Viacom 4Q profit up, helped by ‘World War Z’ film
NEW YORK (AP) — Viacom’s fourth-quarter profit rose 24 percent, helped by the success of the film “World War Z” and greater advertising revenue.
President and CEO Philippe Dauman said Thursday that in addition to the box office success of the zombie movie starring Brad Pitt, the company’s film division also got a boost from home movie sales related to its Star Trek and GI Joe franchises.
The New York company, which owns Nickelodeon, MTV, Comedy Central and Paramount Pictures, earned $804 million, or $1.68 per share, for the three months ended Sept. 30. That’s up from $650 million, or $1.26 per share, in the same quarter the year before.
Excluding a gain on the sale of some investments, restructuring charges and other items, Viacom’s earnings from continuing operations for the quarter ended Sept. 30 totaled $1.55 per share.
Analysts polled by FactSet expected earnings of $1.44 per share.
Revenue climbed 9 percent to $3.65 billion from $3.36 billion, beating average Wall Street predictions of $3.58 billion.
Revenue from media networks increased 7 percent to $2.46 billion, as domestic advertising revenue and affiliate fees rose, while filmed entertainment revenue increased 11 percent to $1.21 billion on increases in box office revenue and home entertainment sales.

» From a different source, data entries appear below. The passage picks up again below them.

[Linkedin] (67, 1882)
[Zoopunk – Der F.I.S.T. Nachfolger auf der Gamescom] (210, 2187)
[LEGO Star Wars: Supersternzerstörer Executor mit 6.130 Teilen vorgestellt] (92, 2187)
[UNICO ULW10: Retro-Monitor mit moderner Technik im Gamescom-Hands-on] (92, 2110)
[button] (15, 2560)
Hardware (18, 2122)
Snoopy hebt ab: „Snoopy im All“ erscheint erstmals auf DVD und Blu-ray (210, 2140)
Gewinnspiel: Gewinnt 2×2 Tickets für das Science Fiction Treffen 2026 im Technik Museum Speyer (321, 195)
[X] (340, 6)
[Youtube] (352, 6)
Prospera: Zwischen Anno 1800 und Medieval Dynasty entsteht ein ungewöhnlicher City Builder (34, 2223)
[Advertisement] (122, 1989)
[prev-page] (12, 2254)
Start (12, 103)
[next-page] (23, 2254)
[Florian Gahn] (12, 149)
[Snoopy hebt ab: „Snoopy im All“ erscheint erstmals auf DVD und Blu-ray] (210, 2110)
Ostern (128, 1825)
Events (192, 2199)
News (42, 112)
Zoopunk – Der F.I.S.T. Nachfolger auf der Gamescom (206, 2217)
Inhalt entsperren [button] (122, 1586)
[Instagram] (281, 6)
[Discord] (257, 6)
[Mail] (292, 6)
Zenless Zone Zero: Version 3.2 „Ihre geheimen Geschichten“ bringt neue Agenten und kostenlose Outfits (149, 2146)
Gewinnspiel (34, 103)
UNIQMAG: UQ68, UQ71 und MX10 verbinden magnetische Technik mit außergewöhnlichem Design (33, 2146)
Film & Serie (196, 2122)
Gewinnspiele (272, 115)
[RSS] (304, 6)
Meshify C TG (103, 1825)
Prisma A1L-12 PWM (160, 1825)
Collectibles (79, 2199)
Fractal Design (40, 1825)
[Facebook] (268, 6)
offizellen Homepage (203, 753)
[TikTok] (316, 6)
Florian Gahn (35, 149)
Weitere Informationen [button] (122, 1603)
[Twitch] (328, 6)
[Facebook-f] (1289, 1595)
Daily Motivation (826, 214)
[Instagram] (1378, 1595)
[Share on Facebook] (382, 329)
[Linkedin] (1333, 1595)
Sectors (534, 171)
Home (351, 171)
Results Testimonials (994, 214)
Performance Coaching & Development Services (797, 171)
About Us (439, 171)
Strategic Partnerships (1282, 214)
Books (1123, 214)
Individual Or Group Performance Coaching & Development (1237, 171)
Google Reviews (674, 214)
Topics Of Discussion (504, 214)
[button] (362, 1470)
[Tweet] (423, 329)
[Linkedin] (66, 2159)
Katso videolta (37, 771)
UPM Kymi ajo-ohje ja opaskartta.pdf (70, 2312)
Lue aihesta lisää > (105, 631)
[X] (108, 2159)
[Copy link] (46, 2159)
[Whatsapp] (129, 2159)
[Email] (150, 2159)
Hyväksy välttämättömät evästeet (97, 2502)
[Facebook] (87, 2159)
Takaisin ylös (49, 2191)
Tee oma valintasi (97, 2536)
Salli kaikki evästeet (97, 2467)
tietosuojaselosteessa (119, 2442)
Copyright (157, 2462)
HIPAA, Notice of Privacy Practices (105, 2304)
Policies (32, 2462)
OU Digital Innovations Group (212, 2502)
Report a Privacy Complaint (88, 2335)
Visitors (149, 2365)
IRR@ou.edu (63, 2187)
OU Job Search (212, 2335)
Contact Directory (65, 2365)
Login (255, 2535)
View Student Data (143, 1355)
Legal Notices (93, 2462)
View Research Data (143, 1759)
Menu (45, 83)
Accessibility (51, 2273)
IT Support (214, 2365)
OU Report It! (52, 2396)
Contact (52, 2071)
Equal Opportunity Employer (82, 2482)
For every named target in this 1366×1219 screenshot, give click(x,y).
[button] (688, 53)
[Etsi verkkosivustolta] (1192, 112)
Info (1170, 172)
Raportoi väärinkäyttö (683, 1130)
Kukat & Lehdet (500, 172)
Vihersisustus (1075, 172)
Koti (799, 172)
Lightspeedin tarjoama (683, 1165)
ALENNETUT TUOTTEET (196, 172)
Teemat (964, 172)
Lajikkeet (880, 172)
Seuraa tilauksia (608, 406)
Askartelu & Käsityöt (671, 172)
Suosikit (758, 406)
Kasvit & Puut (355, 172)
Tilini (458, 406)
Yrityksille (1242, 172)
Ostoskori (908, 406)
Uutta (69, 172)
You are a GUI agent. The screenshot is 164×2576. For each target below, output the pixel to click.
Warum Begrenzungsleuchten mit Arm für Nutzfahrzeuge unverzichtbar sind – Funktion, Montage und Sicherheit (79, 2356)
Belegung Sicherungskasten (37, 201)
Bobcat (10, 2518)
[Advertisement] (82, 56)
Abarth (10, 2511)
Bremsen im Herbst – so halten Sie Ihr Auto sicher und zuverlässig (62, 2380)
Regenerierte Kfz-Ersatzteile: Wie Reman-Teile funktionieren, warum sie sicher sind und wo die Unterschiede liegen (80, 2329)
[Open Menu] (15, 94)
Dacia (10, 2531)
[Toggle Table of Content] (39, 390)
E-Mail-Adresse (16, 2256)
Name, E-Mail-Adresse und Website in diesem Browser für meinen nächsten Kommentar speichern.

Dauman noted that ratings rose year-over-year at nearly all of the company’s networks during the recent quarter, including Nickelodeon, MTV, comedy central, BET and Spike.
Higher ratings allow networks to charge more for advertising.
For the current quarter, Viacom said it expects “mid-single-digit” growth in advertising sales, helped by new programing that it thinks will draw in viewers.
The company also said it still expects affiliate revenue growth in the “high-single-digit to low-double-digit range” for fiscal 2014.
For the full fiscal year 2013, Viacom earned $2.4 billion, or $4.84 per share, up from $1.98 billion, or $3.69 per share. Revenue fell slightly to $13.79 billion from $13.89 billion.
Viacom shares fell $1.35, or 1.6 percent, to $81.81 in midday trading. They are up 53 percent so far this year.
AP Business Writer Michelle Chapman contributed to this report.